Fatih’i herkes anlatabilir, başkalarının anlatamayacağı gibi tekelci bir zihniyete sahip olanlarla, hele tehdit savuranlarla aynı görüşte olmam imkânsız. Ancak kimden gelirse gelsin Fatih’in özelliklerinin kıymetini takdir yeteneğinde olmayanların onu çarpık resmetmelerini eleştirmeyi de görev addederim. Bu yüzden, son yıllarda salgın haline gelen anı yazma ve röportaj furyasının bir parçası olduğunu düşünerek katılmadım.
Yayımlandıktan sonra tahmin ettiğimden de geride bir kitapla karşılaştığımı söyleyebilirim. Daha çok başka örgütlerden devrimcilerin, yanı sıra bazı eski yoldaşlarının, Fatih’in hayatının bilinmeyen yönlerini açığa kavuşturan röportajları, onu daha iyi tanıyabilmemiz bakımından olumlu. Fakat her iki yazar da epey bir emek sarf etmelerine rağmen hem TİKB tarihini iyi bilmedikleri hem de partisiz devrimcilik anlayışına kaydıkları için iyi bir çalışma ortaya koyamamışlar.
İlk söyleyeceğim “Görüşülen ve Röportaj Yapılanlar listesi”nde benim de gösterilmem. Baştan çekildiğime göre adımın konmasını dürüst bir tavır olarak görmüyorum.

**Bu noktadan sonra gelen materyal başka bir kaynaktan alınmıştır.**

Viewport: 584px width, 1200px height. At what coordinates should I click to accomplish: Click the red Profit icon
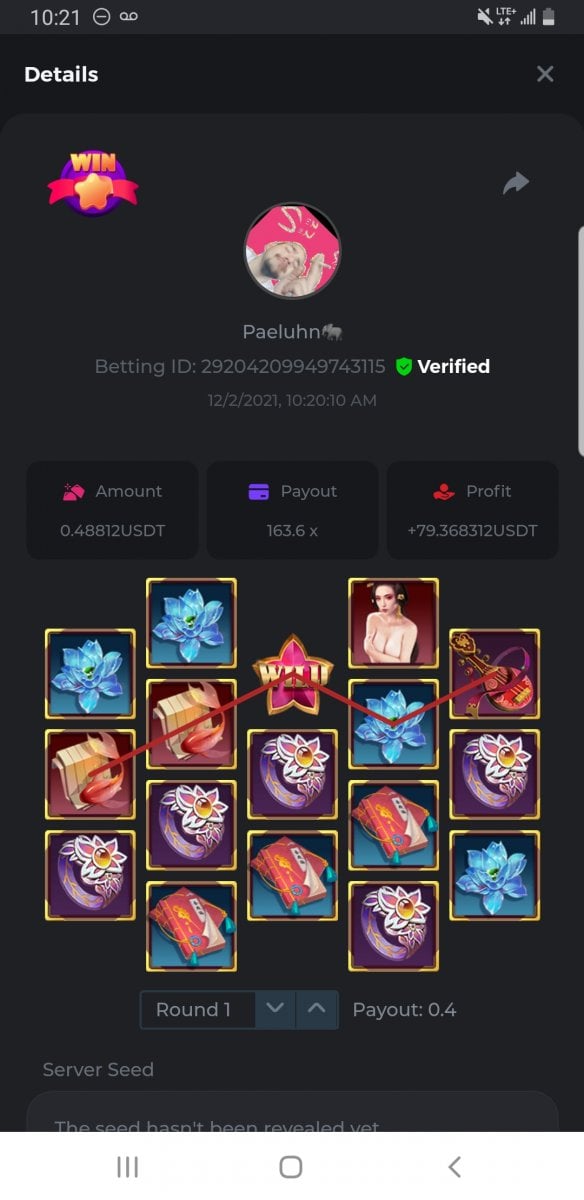[444, 491]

Yeraltında Beş Yıl kitabımdan ve diğer yazılarımdan benden izin alma gereği duyulmaksızın uzun parçalar aktarılması, özetler yapılması, bazı parçaların da röportaj gibi gösterilmesi bırakın devrimci ahlakı, burjuva yayın ahlakına bile uymaz.

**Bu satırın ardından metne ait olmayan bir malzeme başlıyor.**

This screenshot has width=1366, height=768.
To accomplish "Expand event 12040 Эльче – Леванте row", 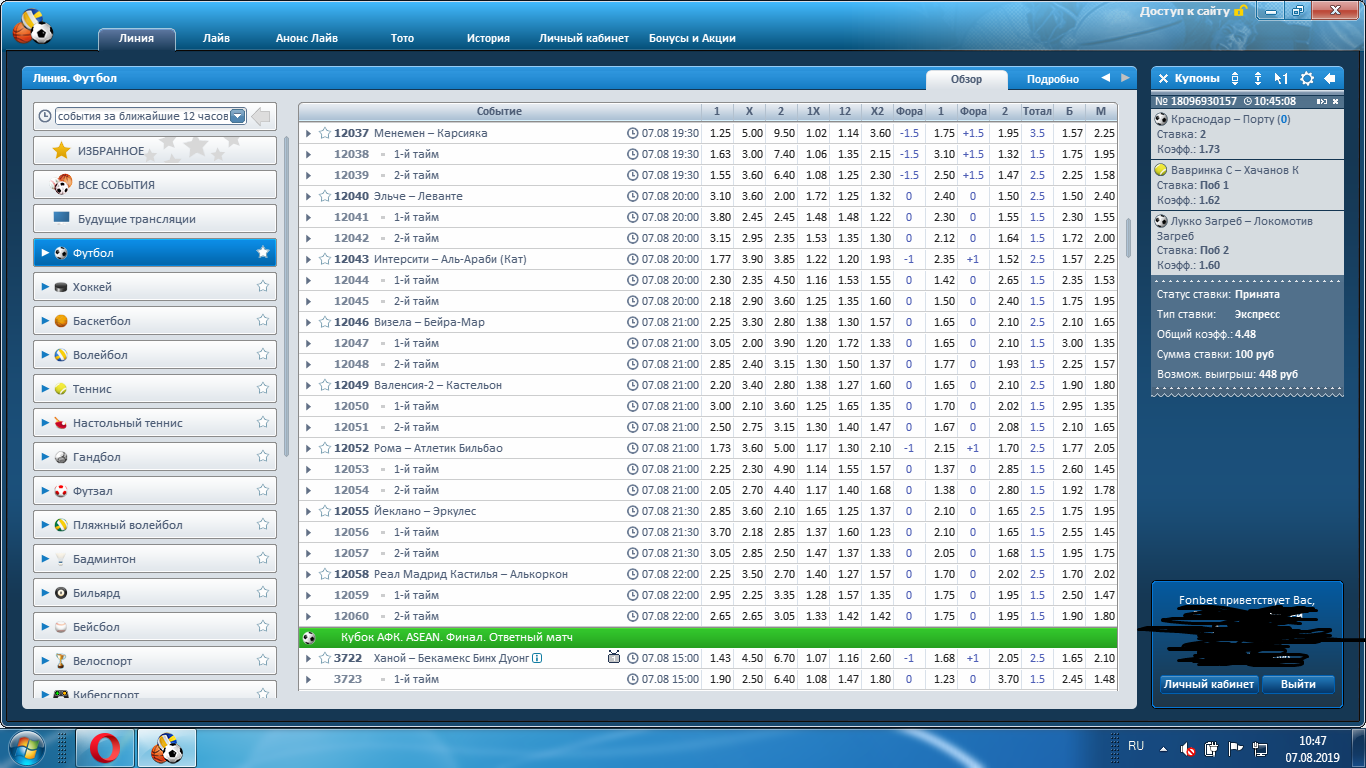I will tap(308, 196).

Bektaş Karakaya, olumlu özellikleri olan, birçok sınavdan başarıyla geçmiş bir devrimcidir. Yalnız tarihimizi boydan boya yaşamamıştır. Harekete bizden bir kuşak sonra katılması, bazen cezaevinde olması gibi nedenlerle kritik uğraklara tanık olmamıştır. İki yazardan biri olmasına rağmen kitaba ölüm orucu anlatısı ve organizatörlük dışında fazla katkısı olmadığı görülüyor. “Moderatör” (ana anlatıcı anlamında kullanıyorum) rolündeki Oktay Duman’a gelince sadece tarihimize değil, Marksizm-Leninizm’e ve Fatih’in hayatını kuşatan gerçekliğe vakıf biri değil. Materyalist tarih anlayışı kadar, biyografi anlatısına da hâkim görünmüyor.
Fatih belgeselini izlemedim, kitap da elime daha yeni geçtiği için bu değerlendirme yazısını yazmakta biraz geç kaldım. Bazen derleyicinin, bazen ileride değineceğim kişilerin anlattıklarına, röportajlara dayanan melez biyografi türünde kaleme alınmış bu kitabın Fatih hakkında yararlı olabilecek birçok ham bilgi içerdiğini reddetmiyorum. Fakat edebi bir zevkle okunacak, yakın tarihimize ışık tutacak bir düzeyi yok.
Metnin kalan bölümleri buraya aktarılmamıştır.